§ PROVIDED PASSAGE
--- start ---
In most American designs, a gas-generator engine would dump the exhaust from the turbines overboard. In the case of the M-1, the resulting exhaust was relatively cool, and was instead directed into cooling pipes on the lower portion of the engine skirt. This meant that liquid hydrogen was needed for cooling only on the high-heat areas of the engine —the combustion chamber, nozzle and upper part of the skirt— reducing plumbing complexity considerably. The gas entered the skirt area at about 700 °F (371 °C), heating to about 1,000 °F (538 °C) before being dumped through a series of small nozzles at the end of the skirt. The exhaust added 28,000 lbf (120 kN) of thrust.

The engine was started by rotating the pumps to operating speed using helium gas stored in a separate high-pressure container. This started the fuel flow into the main engine and gas generator. The main engine was ignited by a spray of sparks directed into the combustion chamber from a pyrotechnic device. Shutdown was achieved by simply turning off the fuel flow to the gas generator, allowing the pumps to slow down on their own.
--- end ---
[Items stored from a collection]
--- start ---
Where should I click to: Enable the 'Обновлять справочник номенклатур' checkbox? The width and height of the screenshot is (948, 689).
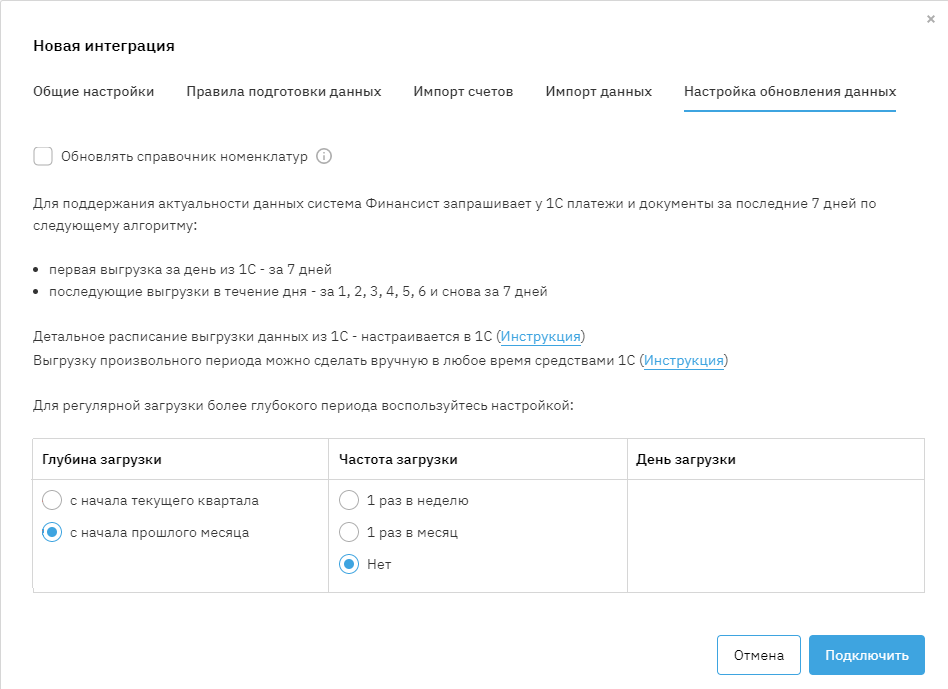pos(43,156)
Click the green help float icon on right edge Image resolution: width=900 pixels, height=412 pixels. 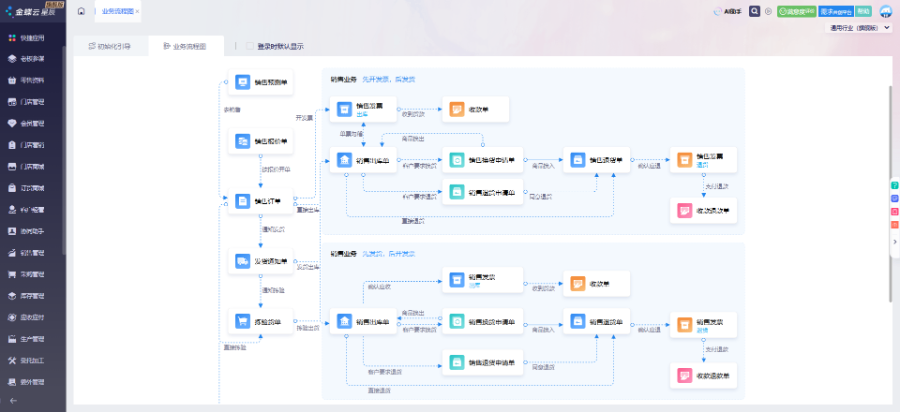coord(894,185)
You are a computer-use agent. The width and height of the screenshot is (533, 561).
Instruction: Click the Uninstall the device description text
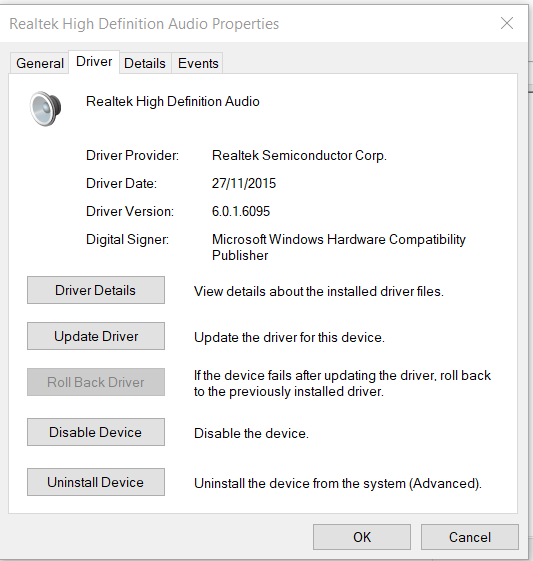tap(338, 483)
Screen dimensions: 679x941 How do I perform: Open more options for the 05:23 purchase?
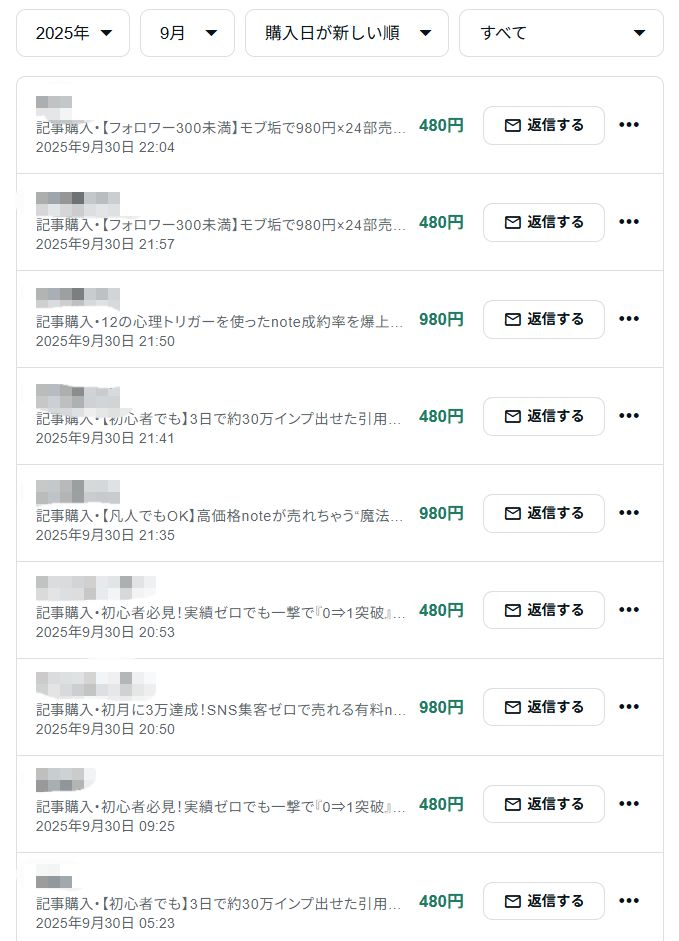pyautogui.click(x=628, y=901)
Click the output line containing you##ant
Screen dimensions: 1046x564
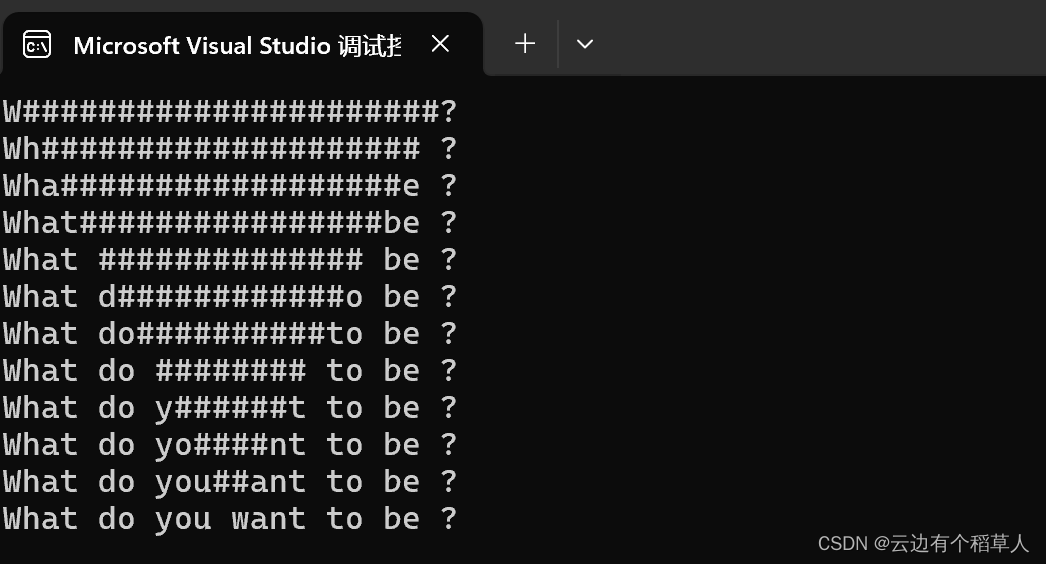230,482
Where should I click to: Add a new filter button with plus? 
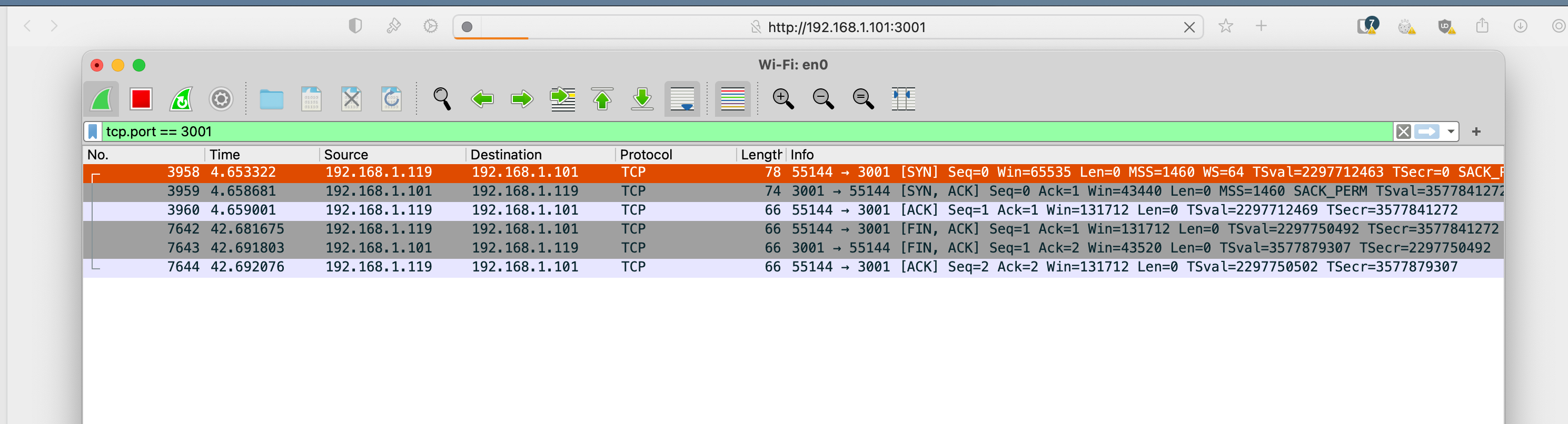(1476, 132)
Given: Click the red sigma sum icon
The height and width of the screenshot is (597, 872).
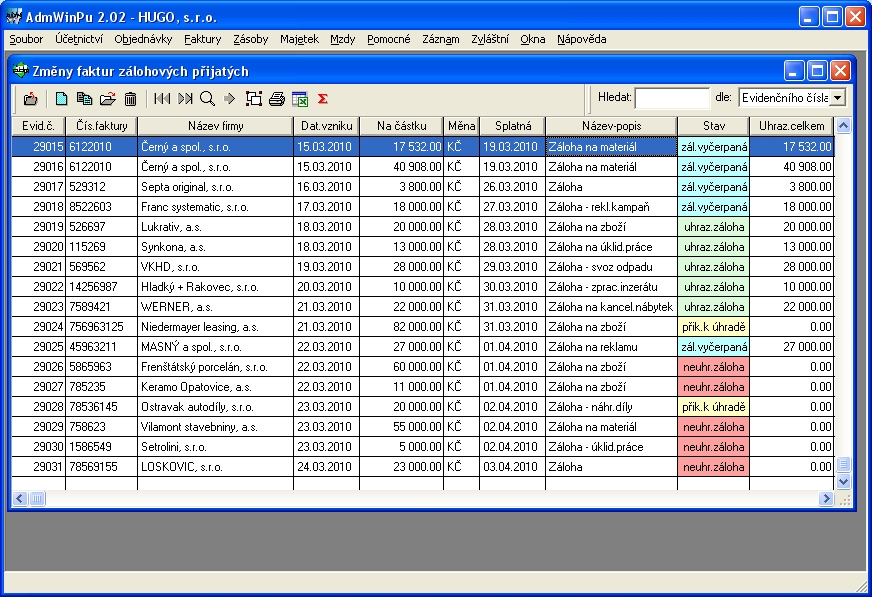Looking at the screenshot, I should click(322, 98).
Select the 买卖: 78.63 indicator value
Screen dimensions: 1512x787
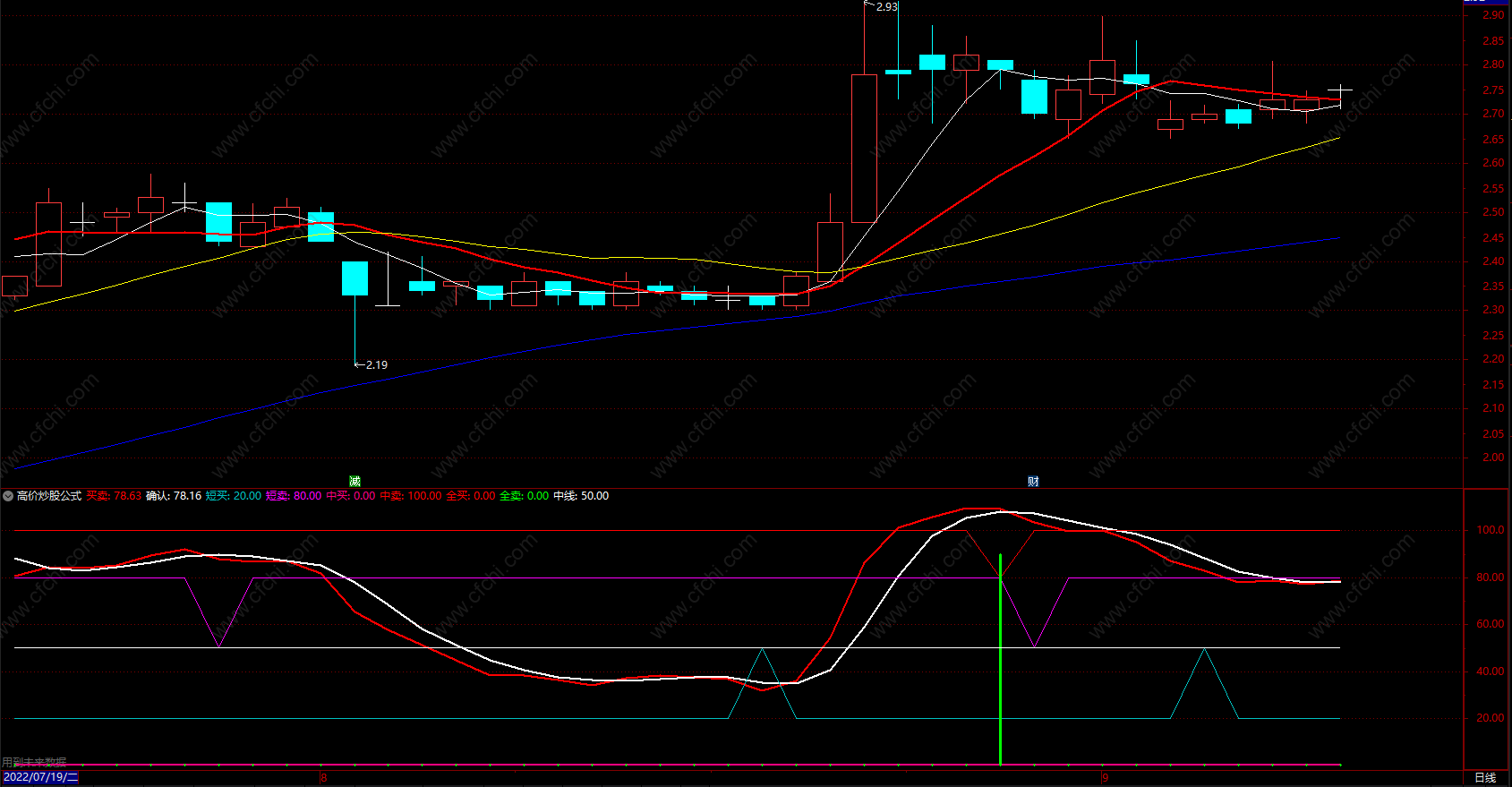click(114, 496)
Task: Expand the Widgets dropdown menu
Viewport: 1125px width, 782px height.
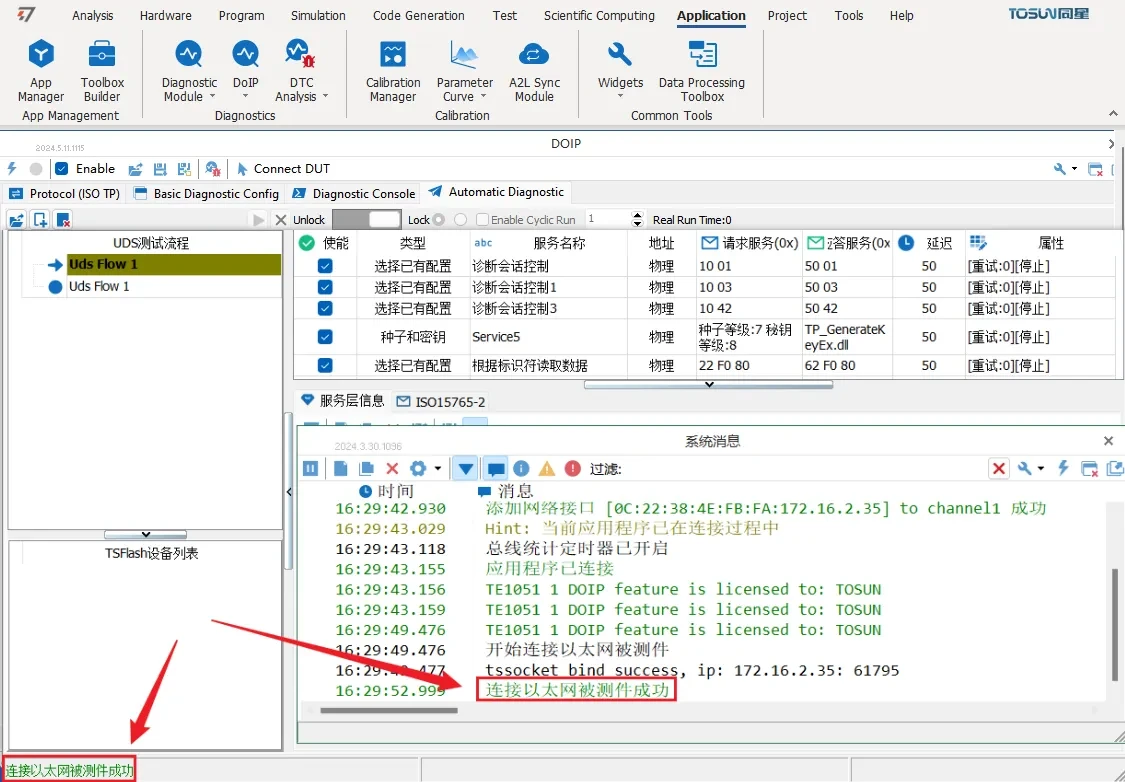Action: (x=620, y=90)
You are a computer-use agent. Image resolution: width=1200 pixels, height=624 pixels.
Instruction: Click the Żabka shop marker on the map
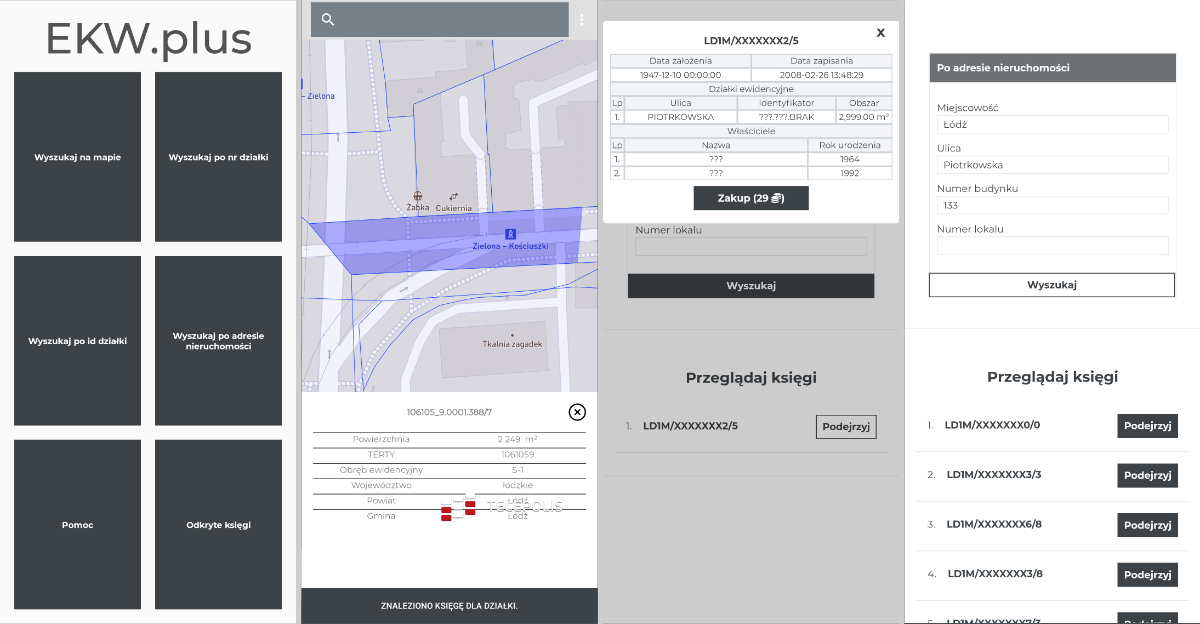418,196
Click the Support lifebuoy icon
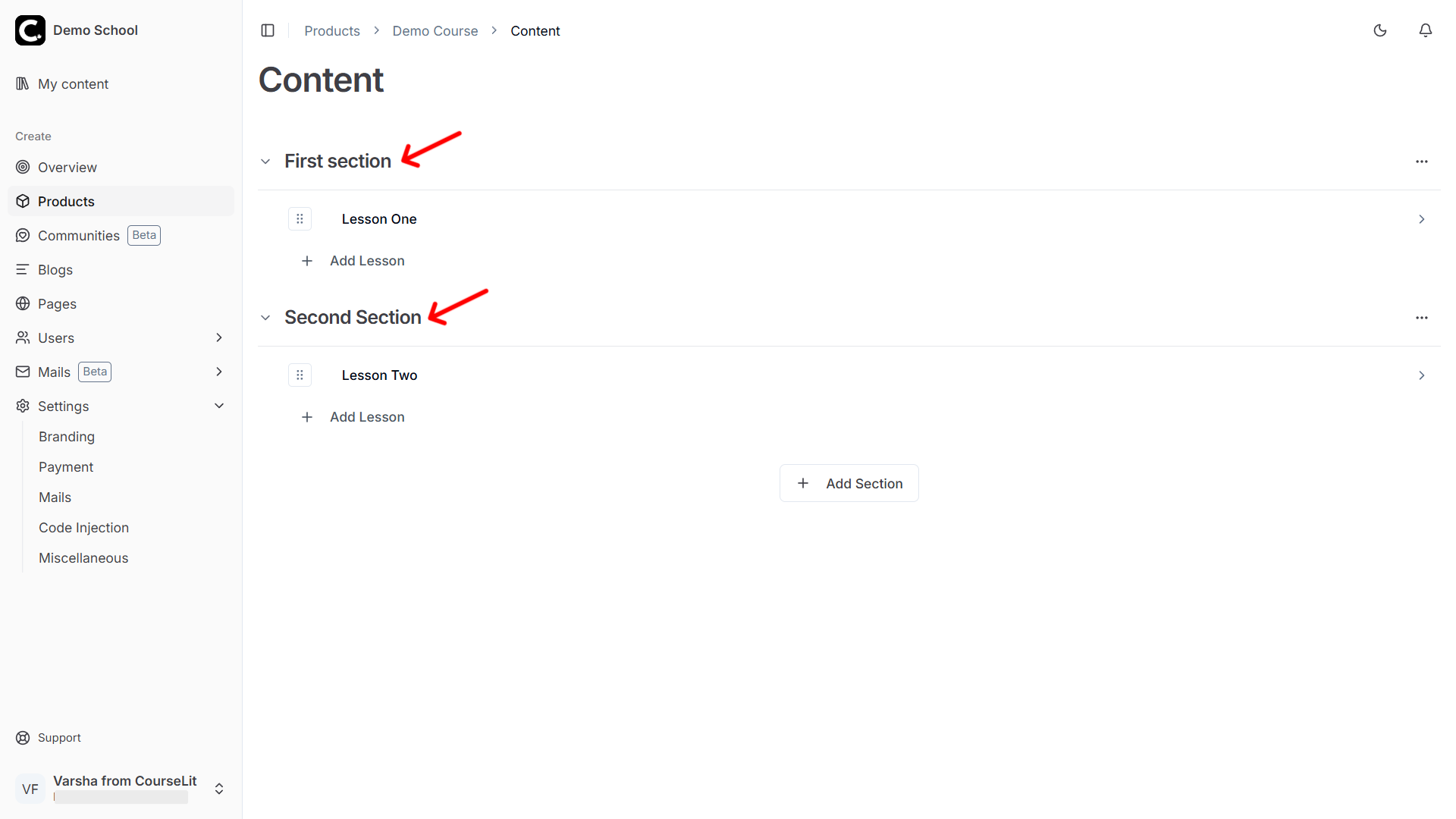 tap(23, 738)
--- end ---
§ DIRECTION A
Answer these questions using the passage on the M-1 engine:
(i) At about what temperature did the turbine exhaust enter the skirt area?
(ii) What was used to bring the pumps up to operating speed at startup?
(iii) How much thrust did the exhaust add?
§ DIRECTION B
Write a continuation of the passage on the M-1 engine, starting right after its final sentence.

§ EXPECTED OUTPUT A
(i) About 700 °F (371 °C).
(ii) Helium gas stored in a separate high-pressure container.
(iii) 28,000 lbf (120 kN).

§ EXPECTED OUTPUT B
The use of separate turbopumps and other components allowed the various parts of the M-1 to be built and tested individually.

Combustion chamber and injectors

  • Thrust : 1.5 M lb (at 200,000 ft) [2]
  • Thrust chamber pressure : 1,000 psia,[1]: Table 1  1,200 psia for 1.8 M lb version
  • Thrust chamber diameter : 42 inches
  • Thrust chamber material : 200 tubes of 347 stainless steel, in an Inconel 718 bolt-on jacket.[3]
  • Injector type : coaxial
  • Injector body material : 347 stainless steel[3]
  • Number of Injector elements : 1,200 to 3,000 anticipated [3]
  • Nozzle throat diameter :

Gas generator

  • Burns 110 lb/s (Oxidiser:Fuel : 0.8)
  • Exhaust pressure : 1100 psi
  • Exhaust Temp : 1000 °F
  • Gas gen' exhaust fed back into lower nozzle for cooling

LOX turbopump

  • Axial flow
  • RPM : 36,700[4]
  • Input pressure : 30 ft[4] (of LOX)
  • Pressure increase : 3,400 ft[4] (of LOX), ie 1,700 psi[5]
  • Flow rate : up to 3,000 lb/sec, 2,921 lb/s nominal [2]
  • Axial thrust load on bearings : in excess of 30,000 lb[6]
  • Bearings : oxygen lubricated, 440C stainless steel balls, with "glass filled Teflon cages"[6]

LH2 turbopump

  • 2 stage turbine with 10 stage axial flow pump[7]

What was built and tested

Over the three-year lifetime of the project, a total of eight combustion chambers were built (two of them uncooled test units), eleven gas generators, four oxygen pumps, as well as four hydrogen pumps that were in the process of being completed.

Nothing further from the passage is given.